DATA LISTING:
* * *
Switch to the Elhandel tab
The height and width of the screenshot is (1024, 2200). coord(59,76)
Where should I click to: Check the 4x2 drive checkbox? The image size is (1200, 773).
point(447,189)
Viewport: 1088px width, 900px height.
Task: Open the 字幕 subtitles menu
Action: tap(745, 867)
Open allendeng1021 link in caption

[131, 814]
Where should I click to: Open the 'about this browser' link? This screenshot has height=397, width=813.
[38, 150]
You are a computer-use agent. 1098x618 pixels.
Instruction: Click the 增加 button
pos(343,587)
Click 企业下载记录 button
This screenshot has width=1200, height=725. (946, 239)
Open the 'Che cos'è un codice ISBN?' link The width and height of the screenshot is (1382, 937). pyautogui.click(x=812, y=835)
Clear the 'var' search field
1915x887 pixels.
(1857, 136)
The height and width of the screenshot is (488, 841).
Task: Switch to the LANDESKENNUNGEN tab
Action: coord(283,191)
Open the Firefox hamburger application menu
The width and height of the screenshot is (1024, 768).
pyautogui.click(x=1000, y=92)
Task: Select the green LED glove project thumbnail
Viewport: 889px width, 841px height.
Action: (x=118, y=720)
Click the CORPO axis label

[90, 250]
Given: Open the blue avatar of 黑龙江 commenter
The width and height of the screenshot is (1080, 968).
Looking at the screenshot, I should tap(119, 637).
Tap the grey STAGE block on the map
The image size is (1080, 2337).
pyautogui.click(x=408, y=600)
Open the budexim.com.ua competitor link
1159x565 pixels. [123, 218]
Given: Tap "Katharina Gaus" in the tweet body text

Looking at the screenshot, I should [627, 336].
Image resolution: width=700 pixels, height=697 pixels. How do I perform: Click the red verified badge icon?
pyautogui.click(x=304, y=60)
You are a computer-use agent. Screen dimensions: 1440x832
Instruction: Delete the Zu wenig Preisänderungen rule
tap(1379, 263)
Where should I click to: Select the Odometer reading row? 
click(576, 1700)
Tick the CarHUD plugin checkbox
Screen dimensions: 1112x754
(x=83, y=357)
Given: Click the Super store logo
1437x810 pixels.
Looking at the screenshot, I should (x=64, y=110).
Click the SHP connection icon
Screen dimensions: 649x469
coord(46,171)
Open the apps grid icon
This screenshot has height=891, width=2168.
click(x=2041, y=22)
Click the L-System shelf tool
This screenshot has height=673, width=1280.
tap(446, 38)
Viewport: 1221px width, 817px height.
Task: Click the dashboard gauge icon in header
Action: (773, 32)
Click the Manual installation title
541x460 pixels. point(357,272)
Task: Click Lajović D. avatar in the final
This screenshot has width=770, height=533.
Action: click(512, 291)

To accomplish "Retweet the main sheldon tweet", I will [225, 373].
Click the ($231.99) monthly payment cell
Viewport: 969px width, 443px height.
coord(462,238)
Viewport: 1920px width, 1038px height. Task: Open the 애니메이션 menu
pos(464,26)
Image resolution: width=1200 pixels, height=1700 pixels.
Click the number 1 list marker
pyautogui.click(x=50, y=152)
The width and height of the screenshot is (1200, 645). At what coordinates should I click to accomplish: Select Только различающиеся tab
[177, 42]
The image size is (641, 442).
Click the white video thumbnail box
* * *
TASK BRIEF:
The reply should consist of one number, the count of lines above with the string "avatar" in them.

YOUR SOLUTION:
2